[Dataset entries]
..............................

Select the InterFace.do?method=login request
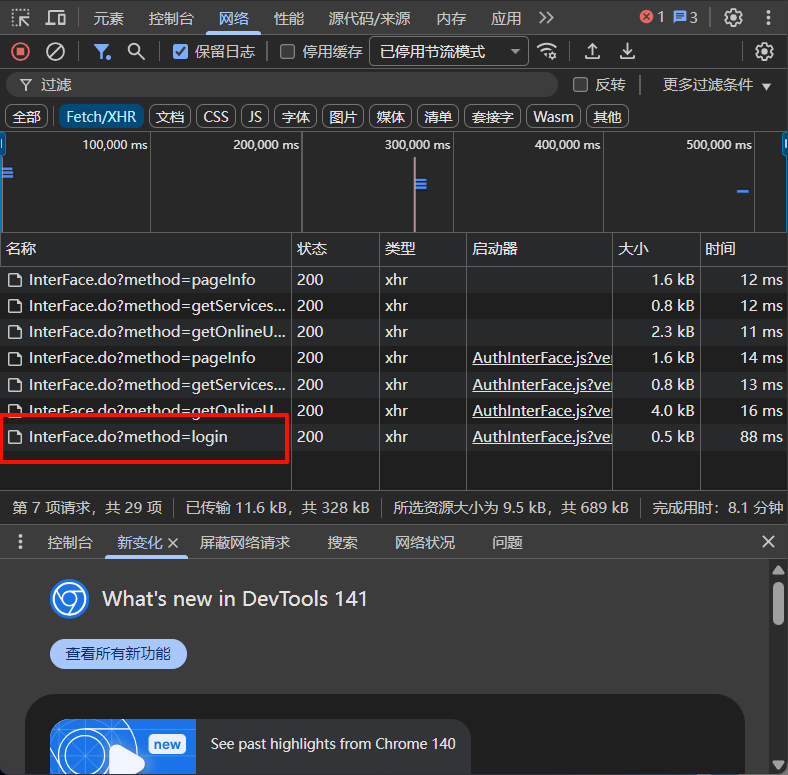pyautogui.click(x=128, y=437)
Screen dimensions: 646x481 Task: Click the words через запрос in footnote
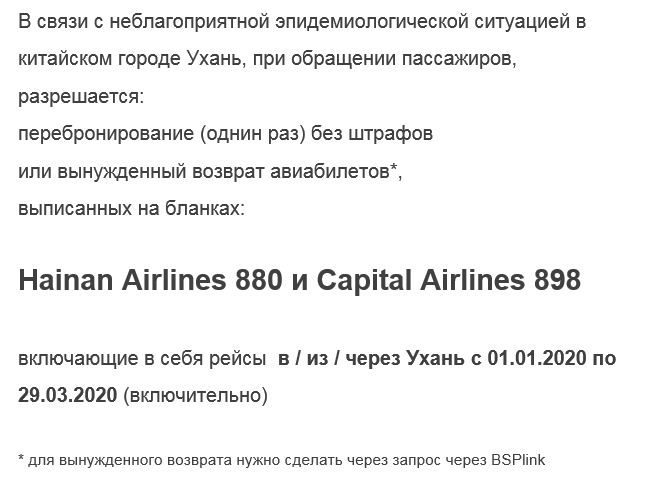point(416,460)
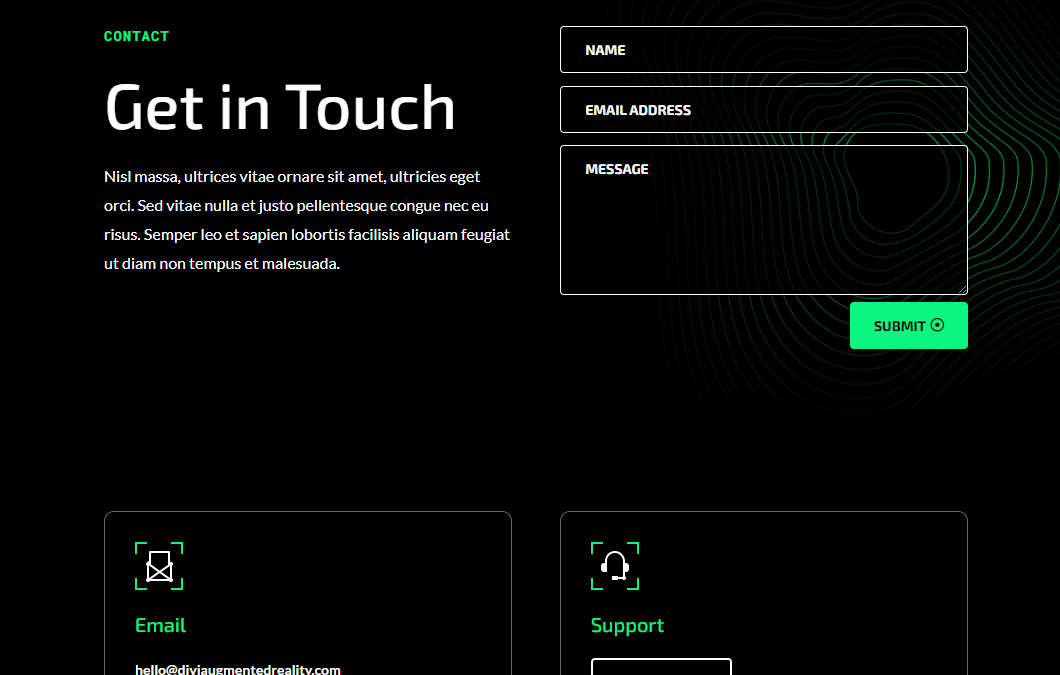Focus the EMAIL ADDRESS input field

tap(763, 109)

..............................

▶ **DESCRIPTION OF THE TASK**: What the response needs is every entry, repeated exactly, and none of the pictures.

▶ **EXERCISE ANSWER**:
Select the InterFace.do?method=login request
pyautogui.click(x=128, y=437)
Screen dimensions: 646x481 Task: Click the words через запрос in footnote
point(416,460)
Focus the EMAIL ADDRESS input field

tap(763, 109)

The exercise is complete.